▶ _PROBLEM REQUIREMENTS_
Continue the forum thread about Pegged and newCTFE from the point where it stops.

Wonderful! Time to try out Pegged with newCTFE, then!
January 24, 2017
On Tuesday, 24 January 2017 at 11:01:46 UTC, Stefan Koch wrote:
> Green means it passes all tests on auto-tester.

Yes, I understood. I was playing with the idea of eco-friendliness as well... :)
January 24, 2017
On Tuesday, 24 January 2017 at 12:43:28 UTC, Nordlöw wrote:
> On Tuesday, 24 January 2017 at 11:01:46 UTC, Stefan Koch wrote:
>> Green means it passes all tests on auto-tester.
>
> Wonderful! Time to try out Pegged with newCTFE, then!

There will be NO permanence improvement for pegged.
For the 7th time.

It is bogged down by templates, ctfe is not the problem there.
January 24, 2017
On Tuesday, 24 January 2017 at 14:16:10 UTC, Stefan Koch wrote:
> There will be NO permanence improvement for pegged.
> For the 7th time.
>
> It is bogged down by templates, ctfe is not the problem there.

Sorry for that. Got it.

What's the essence of this suboptimal performance when using templates?

Non-O(1) lookup times?

Mangling?

[Stored data entries]
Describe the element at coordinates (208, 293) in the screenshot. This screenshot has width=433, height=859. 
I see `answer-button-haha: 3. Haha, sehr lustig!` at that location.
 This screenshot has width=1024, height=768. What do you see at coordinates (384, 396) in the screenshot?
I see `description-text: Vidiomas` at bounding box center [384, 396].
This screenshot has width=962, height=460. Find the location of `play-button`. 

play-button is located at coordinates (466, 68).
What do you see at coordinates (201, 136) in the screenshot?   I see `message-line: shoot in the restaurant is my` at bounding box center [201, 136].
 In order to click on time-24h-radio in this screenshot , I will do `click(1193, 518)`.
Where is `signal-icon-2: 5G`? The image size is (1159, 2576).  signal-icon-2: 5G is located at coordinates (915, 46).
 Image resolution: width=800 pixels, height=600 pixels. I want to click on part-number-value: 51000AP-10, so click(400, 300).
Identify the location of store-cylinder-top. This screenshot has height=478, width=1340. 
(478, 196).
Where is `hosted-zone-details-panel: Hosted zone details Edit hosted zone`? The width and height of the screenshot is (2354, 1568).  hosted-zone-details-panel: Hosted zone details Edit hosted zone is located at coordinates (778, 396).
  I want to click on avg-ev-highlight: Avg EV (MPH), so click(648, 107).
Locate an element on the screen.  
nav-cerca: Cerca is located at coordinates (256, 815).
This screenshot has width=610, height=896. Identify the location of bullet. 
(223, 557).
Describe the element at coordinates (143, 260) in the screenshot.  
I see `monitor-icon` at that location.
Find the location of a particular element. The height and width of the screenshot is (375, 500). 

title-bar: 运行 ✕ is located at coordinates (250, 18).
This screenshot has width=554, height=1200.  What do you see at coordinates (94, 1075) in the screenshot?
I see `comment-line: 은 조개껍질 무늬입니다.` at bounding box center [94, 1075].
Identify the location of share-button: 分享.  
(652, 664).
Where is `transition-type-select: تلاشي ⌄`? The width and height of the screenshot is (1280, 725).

▶ _SOLVED PROBLEM_
January 24, 2017
On Tuesday, 24 January 2017 at 15:16:29 UTC, Nordlöw wrote:
> On Tuesday, 24 January 2017 at 14:16:10 UTC, Stefan Koch wrote:
>> There will be NO permanence improvement for pegged.
>> For the 7th time.
>>
>> It is bogged down by templates, ctfe is not the problem there.
>
> Sorry for that. Got it.
>
> What's the essence of this suboptimal performance when using templates?
>
> Non-O(1) lookup times?
>
> Mangling?

The lookup time is one issue but not the most important,
The instanciation of a template is a non-trivial operation within the compiler.
Type-deduction ast rewriting expression expansion
all of that takes time and a huge chunk at that.
Also binary code needs to be generated and that code is generated for every instance regardless of how similar they are.